Beirut - Ayad Masri was a first-time delegate in the Model United Nations (MUN) programme at 14. Today, six years later, he is an enthusiastic advocate of edu­cation as a means to build peaceful societies.
“I am who I am because I enrolled in this programme. It allowed me to see how education is the most im­portant element that has the ability to change our attitude and mind­set to give rise to a more peaceful world,” Masri said.
The programme was introduced in Lebanon 12 years ago by the Leb­anese American University (LAU). It brings UN culture to high school and middle school students through simulation of member states in the different UN agencies and commit­tees.
Each year, students from across Lebanon participate in five training sessions at LAU campuses during which they learn about the UN mis­sion and role, diplomacy, negotia­tion, conflict resolution and public speaking. A closing 2-day confer­ence has the students representing different countries on specific UN bodies or agencies, including the Security Council, the General As­sembly, the World Health Organisa­tion and the International Labour Organisation.
“The purpose of the conference is to debate and go into details of the topics that are being simulated and come up with a resolution at the end of the conference,” Masri said. “The draft is very similar to a real UN resolution in terms of format and content.”
It is Masri’s sixth year in the pro­gramme. Now an LAU student and MUN trainer, he has won the pro­gramme’s diplomacy award, which earned him a scholarship at LAU.
“The programme has really opened up the horizon for me and made me see the world in a com­pletely different way… I became aware that there are issues bigger than our little issues that we face every day and that there are bigger causes to fight for,” he said.
The programme enlists the extra­curricular work of about 200 LAU students, who act as the UN secre­tariat and trainers.
More than 20,000 students from 200 private and state Lebanese schools have been trained under the MUN programme, Director Elie Samia said.
“Our university’s mission state­ment is forming leaders in a diverse world.

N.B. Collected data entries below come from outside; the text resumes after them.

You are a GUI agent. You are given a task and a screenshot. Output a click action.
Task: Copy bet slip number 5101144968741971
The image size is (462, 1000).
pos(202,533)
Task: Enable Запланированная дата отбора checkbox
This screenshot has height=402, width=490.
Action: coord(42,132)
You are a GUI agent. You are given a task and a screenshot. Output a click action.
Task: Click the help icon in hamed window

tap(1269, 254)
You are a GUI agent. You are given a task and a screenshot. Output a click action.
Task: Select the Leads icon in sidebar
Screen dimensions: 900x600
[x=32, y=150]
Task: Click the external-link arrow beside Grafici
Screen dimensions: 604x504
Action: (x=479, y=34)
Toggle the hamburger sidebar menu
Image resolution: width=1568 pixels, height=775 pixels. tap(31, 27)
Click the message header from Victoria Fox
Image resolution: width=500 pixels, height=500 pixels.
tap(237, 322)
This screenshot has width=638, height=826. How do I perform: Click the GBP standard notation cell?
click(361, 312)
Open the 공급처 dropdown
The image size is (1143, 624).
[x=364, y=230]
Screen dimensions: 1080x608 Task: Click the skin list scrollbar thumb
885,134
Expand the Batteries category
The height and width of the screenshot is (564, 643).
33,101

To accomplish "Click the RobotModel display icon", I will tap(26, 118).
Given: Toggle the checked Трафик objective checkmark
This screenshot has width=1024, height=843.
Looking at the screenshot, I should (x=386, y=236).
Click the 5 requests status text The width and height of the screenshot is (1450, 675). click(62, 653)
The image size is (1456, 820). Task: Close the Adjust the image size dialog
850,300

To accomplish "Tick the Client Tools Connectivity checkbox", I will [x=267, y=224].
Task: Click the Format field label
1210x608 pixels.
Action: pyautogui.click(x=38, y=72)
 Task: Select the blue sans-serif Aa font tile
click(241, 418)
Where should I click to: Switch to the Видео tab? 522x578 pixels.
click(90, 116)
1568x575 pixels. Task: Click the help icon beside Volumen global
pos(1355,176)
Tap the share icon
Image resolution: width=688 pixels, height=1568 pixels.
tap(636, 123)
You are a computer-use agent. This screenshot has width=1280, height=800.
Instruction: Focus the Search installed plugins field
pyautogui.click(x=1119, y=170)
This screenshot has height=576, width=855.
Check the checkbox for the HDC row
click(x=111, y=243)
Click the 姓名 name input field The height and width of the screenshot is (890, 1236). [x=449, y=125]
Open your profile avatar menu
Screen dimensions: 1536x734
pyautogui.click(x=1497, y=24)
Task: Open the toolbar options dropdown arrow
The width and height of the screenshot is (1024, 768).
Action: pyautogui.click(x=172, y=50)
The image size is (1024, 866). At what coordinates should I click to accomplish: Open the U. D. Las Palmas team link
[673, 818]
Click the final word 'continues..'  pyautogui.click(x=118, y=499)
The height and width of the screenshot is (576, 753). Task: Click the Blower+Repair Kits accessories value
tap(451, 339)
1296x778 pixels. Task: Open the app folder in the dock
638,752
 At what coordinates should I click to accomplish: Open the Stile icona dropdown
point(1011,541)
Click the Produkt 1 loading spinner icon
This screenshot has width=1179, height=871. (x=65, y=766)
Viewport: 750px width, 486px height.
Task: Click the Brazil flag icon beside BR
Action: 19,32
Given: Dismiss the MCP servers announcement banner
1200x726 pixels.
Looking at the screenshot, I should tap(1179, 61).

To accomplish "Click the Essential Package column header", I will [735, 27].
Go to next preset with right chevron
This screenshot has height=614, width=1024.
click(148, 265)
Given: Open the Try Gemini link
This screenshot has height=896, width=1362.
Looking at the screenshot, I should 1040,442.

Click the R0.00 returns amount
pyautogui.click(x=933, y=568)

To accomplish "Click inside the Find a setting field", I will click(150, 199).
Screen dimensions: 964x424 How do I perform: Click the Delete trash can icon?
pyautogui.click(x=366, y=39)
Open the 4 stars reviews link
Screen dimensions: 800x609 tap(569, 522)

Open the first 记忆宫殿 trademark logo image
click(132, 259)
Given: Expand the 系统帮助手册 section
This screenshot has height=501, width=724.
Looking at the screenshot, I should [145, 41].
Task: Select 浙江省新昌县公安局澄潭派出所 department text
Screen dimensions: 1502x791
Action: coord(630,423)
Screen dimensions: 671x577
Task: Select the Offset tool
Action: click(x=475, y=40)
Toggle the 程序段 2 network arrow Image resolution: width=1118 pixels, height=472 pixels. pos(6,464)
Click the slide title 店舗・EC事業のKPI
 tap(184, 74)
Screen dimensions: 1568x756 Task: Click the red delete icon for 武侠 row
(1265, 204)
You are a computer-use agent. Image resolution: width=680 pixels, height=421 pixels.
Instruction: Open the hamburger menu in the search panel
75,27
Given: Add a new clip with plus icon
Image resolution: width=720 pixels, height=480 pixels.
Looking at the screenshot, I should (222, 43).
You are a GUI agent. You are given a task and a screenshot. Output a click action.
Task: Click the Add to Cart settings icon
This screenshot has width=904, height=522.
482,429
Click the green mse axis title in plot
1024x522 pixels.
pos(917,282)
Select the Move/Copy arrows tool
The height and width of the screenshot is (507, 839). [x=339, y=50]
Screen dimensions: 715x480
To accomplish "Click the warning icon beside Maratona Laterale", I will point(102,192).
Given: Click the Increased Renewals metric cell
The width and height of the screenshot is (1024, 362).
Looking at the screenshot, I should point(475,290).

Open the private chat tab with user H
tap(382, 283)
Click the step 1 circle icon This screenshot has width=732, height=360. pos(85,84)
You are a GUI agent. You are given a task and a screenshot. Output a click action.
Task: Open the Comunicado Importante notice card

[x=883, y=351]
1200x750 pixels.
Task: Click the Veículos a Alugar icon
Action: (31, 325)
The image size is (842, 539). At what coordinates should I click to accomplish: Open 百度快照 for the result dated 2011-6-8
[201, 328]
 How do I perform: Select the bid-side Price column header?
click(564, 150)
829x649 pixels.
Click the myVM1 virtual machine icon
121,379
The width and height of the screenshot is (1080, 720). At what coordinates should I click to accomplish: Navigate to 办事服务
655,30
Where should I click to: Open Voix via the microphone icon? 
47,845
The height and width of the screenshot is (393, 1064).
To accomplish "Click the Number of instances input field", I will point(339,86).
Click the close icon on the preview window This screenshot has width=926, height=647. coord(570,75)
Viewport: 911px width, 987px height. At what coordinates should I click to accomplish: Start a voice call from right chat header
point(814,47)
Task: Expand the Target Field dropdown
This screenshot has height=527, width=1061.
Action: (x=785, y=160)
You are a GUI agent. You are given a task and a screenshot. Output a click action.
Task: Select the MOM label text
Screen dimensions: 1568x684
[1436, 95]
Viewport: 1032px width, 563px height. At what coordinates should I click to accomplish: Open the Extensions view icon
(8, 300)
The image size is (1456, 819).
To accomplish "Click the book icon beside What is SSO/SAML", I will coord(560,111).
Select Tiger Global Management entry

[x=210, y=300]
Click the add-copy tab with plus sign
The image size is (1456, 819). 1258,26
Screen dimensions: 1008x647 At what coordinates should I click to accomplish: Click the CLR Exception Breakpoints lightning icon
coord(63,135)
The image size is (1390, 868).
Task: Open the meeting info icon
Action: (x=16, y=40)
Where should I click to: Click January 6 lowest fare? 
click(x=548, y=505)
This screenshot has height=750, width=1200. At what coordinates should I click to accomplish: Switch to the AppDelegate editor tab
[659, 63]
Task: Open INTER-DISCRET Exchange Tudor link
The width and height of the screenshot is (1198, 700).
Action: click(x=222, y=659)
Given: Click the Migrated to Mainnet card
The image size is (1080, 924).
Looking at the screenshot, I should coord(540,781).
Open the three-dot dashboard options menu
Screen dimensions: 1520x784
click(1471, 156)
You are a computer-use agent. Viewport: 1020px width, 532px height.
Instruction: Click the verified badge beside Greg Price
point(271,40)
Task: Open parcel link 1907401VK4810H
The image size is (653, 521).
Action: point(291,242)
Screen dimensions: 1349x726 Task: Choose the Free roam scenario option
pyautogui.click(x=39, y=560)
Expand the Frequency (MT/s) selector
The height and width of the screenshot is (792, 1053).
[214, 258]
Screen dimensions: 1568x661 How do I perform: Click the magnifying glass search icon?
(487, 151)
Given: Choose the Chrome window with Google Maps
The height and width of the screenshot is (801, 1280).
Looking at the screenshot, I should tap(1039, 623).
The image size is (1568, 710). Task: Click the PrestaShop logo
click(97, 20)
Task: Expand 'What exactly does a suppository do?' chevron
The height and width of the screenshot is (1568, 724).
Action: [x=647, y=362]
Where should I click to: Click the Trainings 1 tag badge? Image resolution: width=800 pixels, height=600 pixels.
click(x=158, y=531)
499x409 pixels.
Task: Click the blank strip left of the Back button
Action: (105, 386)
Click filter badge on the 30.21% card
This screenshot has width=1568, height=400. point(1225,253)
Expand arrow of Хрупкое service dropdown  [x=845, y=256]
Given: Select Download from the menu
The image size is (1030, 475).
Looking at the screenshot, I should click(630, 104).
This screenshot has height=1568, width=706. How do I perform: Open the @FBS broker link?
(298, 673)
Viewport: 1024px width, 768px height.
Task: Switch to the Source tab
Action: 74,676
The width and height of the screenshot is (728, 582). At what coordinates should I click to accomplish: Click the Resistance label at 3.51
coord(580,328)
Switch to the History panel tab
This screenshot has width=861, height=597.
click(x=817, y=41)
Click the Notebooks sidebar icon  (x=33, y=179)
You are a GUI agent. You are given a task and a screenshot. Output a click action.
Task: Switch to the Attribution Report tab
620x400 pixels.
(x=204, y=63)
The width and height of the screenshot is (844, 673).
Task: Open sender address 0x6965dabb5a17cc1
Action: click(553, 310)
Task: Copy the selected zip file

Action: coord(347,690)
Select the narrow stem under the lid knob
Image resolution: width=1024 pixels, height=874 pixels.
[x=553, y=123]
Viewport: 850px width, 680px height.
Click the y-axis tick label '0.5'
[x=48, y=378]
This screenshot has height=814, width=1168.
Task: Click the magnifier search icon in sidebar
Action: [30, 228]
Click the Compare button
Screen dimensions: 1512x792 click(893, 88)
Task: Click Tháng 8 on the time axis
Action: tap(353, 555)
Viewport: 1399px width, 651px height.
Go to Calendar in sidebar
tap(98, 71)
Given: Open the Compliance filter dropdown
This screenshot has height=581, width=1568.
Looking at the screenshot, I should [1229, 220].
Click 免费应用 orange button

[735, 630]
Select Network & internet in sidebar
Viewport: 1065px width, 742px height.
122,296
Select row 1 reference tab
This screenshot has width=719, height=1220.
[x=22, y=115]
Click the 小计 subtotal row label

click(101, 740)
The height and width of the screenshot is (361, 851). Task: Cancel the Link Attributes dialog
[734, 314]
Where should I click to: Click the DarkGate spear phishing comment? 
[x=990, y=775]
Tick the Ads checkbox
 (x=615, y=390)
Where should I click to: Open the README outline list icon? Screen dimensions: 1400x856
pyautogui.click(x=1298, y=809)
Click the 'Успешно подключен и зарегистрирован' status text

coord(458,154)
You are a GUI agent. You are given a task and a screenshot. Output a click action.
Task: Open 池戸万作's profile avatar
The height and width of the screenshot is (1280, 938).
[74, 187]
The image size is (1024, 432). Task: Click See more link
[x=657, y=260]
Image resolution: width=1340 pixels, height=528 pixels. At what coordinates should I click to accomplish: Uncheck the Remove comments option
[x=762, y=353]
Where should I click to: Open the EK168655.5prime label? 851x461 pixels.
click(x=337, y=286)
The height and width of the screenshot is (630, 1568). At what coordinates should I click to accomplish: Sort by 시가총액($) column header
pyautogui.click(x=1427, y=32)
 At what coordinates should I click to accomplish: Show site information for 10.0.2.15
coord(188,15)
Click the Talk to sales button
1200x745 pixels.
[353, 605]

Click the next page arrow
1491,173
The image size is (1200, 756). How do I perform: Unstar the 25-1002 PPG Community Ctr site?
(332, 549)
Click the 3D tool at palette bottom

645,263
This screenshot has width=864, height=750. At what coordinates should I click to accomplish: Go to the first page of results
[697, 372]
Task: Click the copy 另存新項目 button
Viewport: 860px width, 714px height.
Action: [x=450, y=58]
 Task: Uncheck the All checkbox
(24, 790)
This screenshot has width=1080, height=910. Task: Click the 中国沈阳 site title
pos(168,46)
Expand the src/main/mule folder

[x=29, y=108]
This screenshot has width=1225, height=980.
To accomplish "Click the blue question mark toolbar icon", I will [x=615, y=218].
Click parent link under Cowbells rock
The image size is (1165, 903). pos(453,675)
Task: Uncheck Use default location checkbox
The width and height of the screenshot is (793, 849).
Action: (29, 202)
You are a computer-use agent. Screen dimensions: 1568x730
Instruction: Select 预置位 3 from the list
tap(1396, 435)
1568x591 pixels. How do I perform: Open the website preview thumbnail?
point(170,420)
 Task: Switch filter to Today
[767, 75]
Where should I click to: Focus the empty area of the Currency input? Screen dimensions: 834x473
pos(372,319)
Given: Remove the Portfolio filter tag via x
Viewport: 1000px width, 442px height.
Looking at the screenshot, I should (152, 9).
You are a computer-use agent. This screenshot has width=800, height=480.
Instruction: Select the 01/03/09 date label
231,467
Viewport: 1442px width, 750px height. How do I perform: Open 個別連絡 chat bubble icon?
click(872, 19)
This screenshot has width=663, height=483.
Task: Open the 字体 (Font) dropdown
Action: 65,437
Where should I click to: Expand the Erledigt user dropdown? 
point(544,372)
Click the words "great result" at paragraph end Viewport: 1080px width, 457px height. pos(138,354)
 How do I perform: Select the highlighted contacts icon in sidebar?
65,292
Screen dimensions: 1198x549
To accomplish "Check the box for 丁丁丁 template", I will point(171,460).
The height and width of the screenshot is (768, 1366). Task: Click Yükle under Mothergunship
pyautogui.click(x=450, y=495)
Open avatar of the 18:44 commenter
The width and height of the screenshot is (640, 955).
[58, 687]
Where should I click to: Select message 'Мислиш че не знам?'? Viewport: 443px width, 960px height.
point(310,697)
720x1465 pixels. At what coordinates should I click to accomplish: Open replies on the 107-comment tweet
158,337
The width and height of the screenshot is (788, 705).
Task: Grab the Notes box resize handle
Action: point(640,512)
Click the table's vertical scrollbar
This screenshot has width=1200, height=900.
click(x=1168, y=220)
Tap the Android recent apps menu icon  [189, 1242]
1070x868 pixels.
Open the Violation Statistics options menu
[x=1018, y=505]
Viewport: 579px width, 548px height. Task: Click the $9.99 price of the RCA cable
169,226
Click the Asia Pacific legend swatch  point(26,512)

How can you form leaders in a diverse world better than by step­ping into the shoes of the whole world?” Samia said.
“Role playing and simulation is also an exercise of objectivity. For example, if I represent Iran, and I personally disapprove of Iran, I want to defend Iran’s point of view because I want to win an award at the end of the day…
“It is a game of intellectual and psychological preparation. Students need to know everything about the countries they are simulating, in­cluding the type of government, human development, trading part­ners, etc. They become advocates of good causes.”
Topics scrutinised under the pro­gramme range from actual conflicts to globalisation, environment, hu­man development, human rights and poverty. Several students later attend international MUN confer­ences in New York and elsewhere.
In view of the success of the MUN programme, LAU introduced the Model Arab League programme six years ago and the Model European Union last year, Samia said.
The Arab-Israeli conflict, Pales­tinian issues, Islamophobia, hu­man rights and gender equality are among the topics debated in the Model Arab League. Although the concept is the same as MUN, the Model Arab League programme is not exactly a simulation but an aspirational model to create a framework of how the Arab League should be.
“Here we are highlighting real problems and challenges and deal­ing with them in an aspirational way,” Samia said.
Saeed is in the seventh grade. He just turned 13 but he has already attended three MUN conferences, including two international ones, in which he represented different countries — India, Jordan and South Africa — in the General Assembly, the human rights committee and the political committee.
“When you do MUN you get op­portunities to research deeply two to three topics per conference,” Saeed said. “I learnt different points of view on very controversial is­sues, how to represent a point of view that might not be mine but someone else’s and how to present it in a way to influence other people to follow that perspective.”
Besides giving him knowledge on global issues MUN improved Saeed’s leadership and speaking skills. “When you start travelling for MUN, you present to an audience of over 150 people, and you need to improvise on the spot using formal language,” he said.
“It really boosts one’s self-con­fidence, so when you go back to school it is much easier to present your thoughts in a clear way with­out looking nervous.”
MUN experience will come to an end for Masri, who will be graduat­ing from LAU this year but the les­sons and skills he acquired will en­dure.
“It has given me the techniques, the skills and a way of thinking that will stay with me forever,” he said.